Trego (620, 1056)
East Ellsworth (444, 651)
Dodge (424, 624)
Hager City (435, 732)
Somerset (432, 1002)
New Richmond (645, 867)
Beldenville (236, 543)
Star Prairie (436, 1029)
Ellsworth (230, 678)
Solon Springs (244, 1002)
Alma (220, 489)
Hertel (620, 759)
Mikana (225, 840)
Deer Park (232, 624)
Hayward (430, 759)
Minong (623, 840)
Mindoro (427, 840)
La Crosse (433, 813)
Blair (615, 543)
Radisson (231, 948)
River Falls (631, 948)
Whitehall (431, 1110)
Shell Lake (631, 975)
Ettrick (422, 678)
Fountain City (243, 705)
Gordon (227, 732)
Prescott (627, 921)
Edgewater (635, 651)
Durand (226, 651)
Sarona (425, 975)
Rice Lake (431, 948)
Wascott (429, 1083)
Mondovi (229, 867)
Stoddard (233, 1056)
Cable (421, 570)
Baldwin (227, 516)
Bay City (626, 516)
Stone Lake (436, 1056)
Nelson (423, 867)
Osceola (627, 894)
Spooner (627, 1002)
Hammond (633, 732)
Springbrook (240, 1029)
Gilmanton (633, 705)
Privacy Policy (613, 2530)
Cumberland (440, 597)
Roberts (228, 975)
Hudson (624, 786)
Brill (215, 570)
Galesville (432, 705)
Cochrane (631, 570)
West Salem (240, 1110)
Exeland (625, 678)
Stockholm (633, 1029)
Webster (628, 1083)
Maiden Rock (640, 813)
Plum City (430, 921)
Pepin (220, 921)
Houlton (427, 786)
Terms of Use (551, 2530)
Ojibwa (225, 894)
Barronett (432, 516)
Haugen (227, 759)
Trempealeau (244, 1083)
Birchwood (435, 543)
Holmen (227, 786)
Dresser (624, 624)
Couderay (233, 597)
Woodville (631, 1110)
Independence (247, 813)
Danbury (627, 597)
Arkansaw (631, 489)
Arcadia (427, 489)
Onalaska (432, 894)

----------------------------------------

*Assignment*
Look for "City" in each line of the material, then copy the lines where it is found.

*Solution*
Hager City (435, 732)
Fountain City (243, 705)
Bay City (626, 516)
Plum City (430, 921)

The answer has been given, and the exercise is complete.